Amnesty fait un rapport sur l’impitoyable campagne de répression dans les universités iraniennes

CSDHI – Les autorités iraniennes ont lancé une campagne impitoyable de répression au cours des trois dernières décennies contre des étudiants et des universitaires qui sont régulièrement harcelés, arrêtés,empêchés de faire des études ou d’enseigner en raison de leur militantisme pacifique, de leurs opinions ou croyances, a déclaré Amnesty International dans un rapport publié le 2 juin.

« Les universités en Iran ont longtemps été perçues comme un terrain propice à la dissidence.
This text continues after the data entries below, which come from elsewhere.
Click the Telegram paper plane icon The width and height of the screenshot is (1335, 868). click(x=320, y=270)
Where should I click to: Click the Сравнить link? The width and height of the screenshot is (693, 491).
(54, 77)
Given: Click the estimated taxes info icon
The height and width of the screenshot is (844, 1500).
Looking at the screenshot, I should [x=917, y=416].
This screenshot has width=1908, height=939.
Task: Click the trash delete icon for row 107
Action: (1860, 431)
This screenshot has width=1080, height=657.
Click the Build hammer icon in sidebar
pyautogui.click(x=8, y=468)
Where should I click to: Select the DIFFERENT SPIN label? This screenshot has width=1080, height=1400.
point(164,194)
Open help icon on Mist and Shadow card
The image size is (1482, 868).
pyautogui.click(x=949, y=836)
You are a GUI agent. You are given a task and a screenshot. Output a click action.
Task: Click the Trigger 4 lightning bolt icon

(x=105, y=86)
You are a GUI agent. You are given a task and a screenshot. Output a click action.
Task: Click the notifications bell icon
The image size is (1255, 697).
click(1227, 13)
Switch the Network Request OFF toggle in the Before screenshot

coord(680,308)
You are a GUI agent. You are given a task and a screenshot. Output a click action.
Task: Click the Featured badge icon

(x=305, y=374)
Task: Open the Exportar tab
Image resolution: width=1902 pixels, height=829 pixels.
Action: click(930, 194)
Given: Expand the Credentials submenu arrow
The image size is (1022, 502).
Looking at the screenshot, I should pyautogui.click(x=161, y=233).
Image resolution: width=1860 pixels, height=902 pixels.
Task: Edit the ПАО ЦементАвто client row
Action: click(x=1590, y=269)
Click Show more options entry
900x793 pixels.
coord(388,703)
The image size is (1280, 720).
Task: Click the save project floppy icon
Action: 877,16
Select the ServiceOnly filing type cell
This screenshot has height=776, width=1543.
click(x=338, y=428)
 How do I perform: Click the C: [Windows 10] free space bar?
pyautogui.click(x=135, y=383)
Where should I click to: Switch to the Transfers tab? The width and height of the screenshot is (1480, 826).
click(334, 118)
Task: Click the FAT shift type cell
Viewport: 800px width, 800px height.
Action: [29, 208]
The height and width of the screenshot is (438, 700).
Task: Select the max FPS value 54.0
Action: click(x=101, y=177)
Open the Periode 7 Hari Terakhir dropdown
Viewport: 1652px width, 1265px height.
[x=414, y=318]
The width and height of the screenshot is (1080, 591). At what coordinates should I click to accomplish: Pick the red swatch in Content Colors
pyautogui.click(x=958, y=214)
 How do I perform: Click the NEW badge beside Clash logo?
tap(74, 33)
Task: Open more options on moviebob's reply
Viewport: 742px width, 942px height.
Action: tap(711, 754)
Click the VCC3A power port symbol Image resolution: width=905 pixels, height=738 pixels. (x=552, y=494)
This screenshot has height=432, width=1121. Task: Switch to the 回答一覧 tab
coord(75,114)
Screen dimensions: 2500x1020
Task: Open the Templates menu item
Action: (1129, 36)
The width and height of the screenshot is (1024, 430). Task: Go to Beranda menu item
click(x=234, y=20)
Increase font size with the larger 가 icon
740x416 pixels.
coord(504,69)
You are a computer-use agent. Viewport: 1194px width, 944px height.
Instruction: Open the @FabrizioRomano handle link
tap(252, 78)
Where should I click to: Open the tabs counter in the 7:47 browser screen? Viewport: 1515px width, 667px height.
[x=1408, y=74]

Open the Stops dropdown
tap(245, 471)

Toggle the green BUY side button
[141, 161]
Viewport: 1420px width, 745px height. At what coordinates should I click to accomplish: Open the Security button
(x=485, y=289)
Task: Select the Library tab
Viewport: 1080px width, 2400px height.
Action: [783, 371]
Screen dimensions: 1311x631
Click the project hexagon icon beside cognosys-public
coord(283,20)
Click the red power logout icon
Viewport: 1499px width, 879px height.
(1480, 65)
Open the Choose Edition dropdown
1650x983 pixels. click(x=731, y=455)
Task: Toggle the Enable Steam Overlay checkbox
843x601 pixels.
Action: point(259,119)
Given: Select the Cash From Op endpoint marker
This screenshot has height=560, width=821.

Les autorités ont systématiquement affiché une tolérance zéro aux voix dissidentes dans les universités, renvoyant immédiatement, arrêtant, torturant et enfermant les étudiants et les universitaires uniquement pour avoir exprimé pacifiquement leurs opinions ou pour avoir soutenu des politiciens de l’opposition », a déclaré Hassiba Hadj Sahraoui, directrice adjointe du programme du Moyen-Orient et de l’Afrique du Nord à Amnesty International.

« Les autorités iraniennes ont tenu d’une main de fer les établissements scolaires, même en tenant compte des organismes de sécurité et de renseignements même en autorisant la sécurité et les renseignements de l’Etat de surveiller les procédures disciplinaires sur les campus . Des efforts inlassables pour resserrer l’étau sur la liberté d’enseigner, bannir les étudiants-militants pacifiques et entraver les femmes et les minorités religieuses, ont exercé une pression sur la vie en dehors des institutions académiques de l’Iran laissant peu de place à la liberté de pensée ou à l’expression ».

Le rapport énumère des douzaines de cas d’étudiants et d’universitaires restés derrière les barreaux après avoir été reconnu coupable d’accusations fourre-tout contre la sécurité nationale telles que « diffusion de propagande contre le système  » ou « insulte au Guide Suprême ». Beaucoup d’entre eux sont des prisonniers d’opinion, détenus uniquement pour avoir exercé pacifiquement leurs droits.